Nginx – How to enable streaming when file is delivered through PHP script

nginxphp5video streaming

I'm trying to enable mp4 streaming on my content server. Due to some security fanatics whom I working with all files are delivered through a php script and have the following url format:

http://server.com/cdn/3/getObject?param1=71&param2=1002&file=File1000.mp4

So all streaming requests in the standard format such as the following url fail due to the appended parameter

http://server.com/cdn/3/getObject?param1=71&param2=1002&file=File1000.mp4?start=10.0

I'm currently running nginx with the mp4 streaming module compiled and running. I'm thinking about doing a URL rewrite to enable streaming, but I had no success so far.
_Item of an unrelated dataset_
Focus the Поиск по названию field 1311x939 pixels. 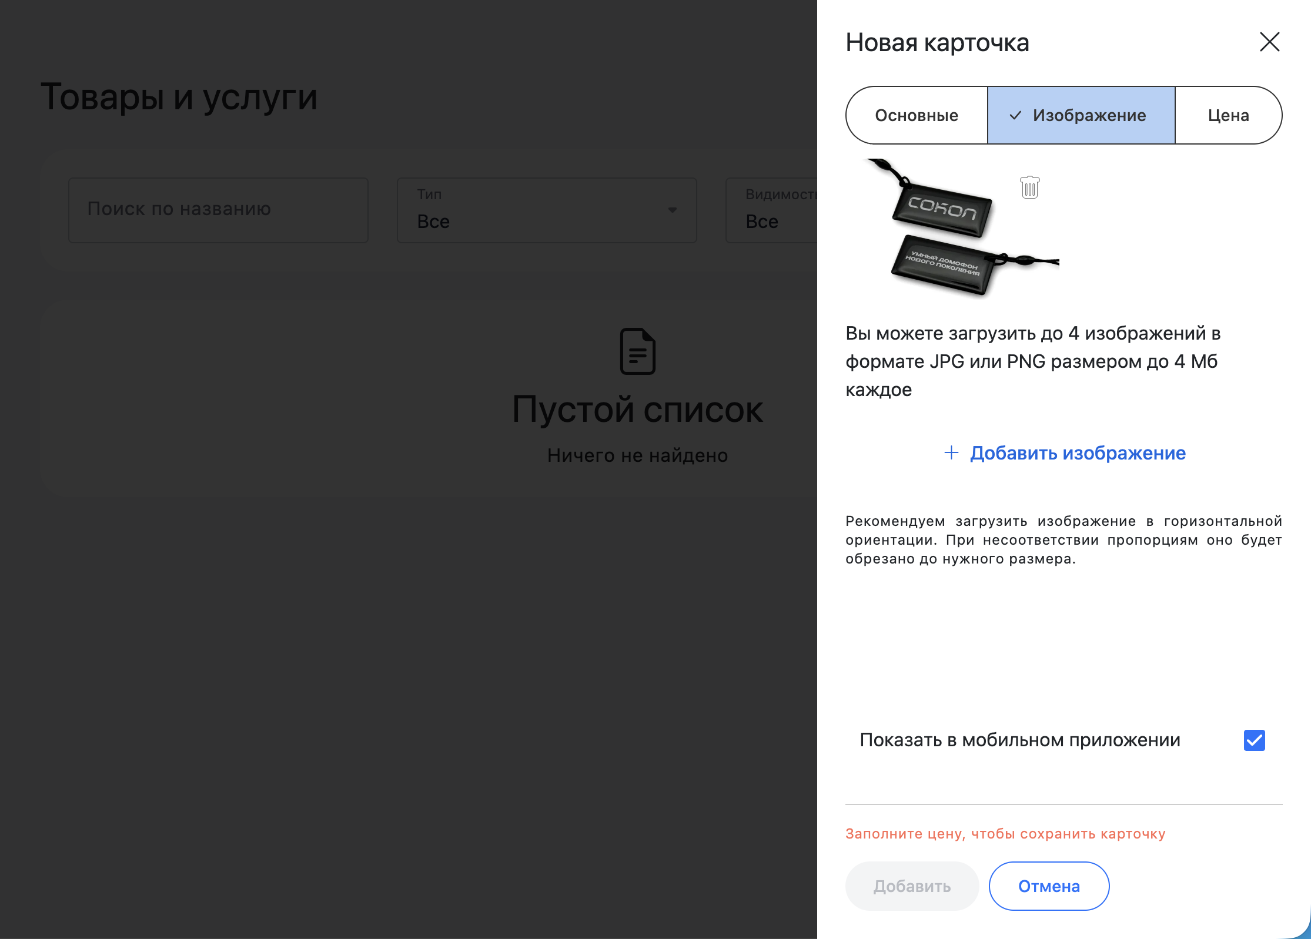point(218,210)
In addition to that I'll have to enable secure streaming in the next step…

Any help will be highly appreciated.

Update:

It seems that my question is not clear enough.

I don't want to stream my mp4 file using a PHP Script or whatever. My problem is that a PHP Script is used to determine the path of the file, this is due to the fact that I need to ensure that people can't just guess other URL's.
So the getObject Script just returns the requested file without any modification or something if all other parameters fit. The problem now is that this makes it impossible to stream the file. Any try to stream a mp4 file (e.g. with flowplayer) fails, even with the streaming module enabled.

Best Answer

There's no such thing as HTTP Steaming. There are a couple of hacks to simulate it however.

First and oldest is using the Range: header to specify what chunk of the file the client wants. There's nothing stopping a PHP script from sending the correct chunk based on that header, it just has to read in the header and return the proper response header with the file data.

Second is using a server module of some kind that understands the format of the file being streamed and delivers the "correct" amount of data per whatever time-slot. This is what the mp4 module for ngninx is doing. It may be possible to program a PHP script that figures out the data rate of the file and then sends the file at that rate, but I don't know of any, and programming it would be tough.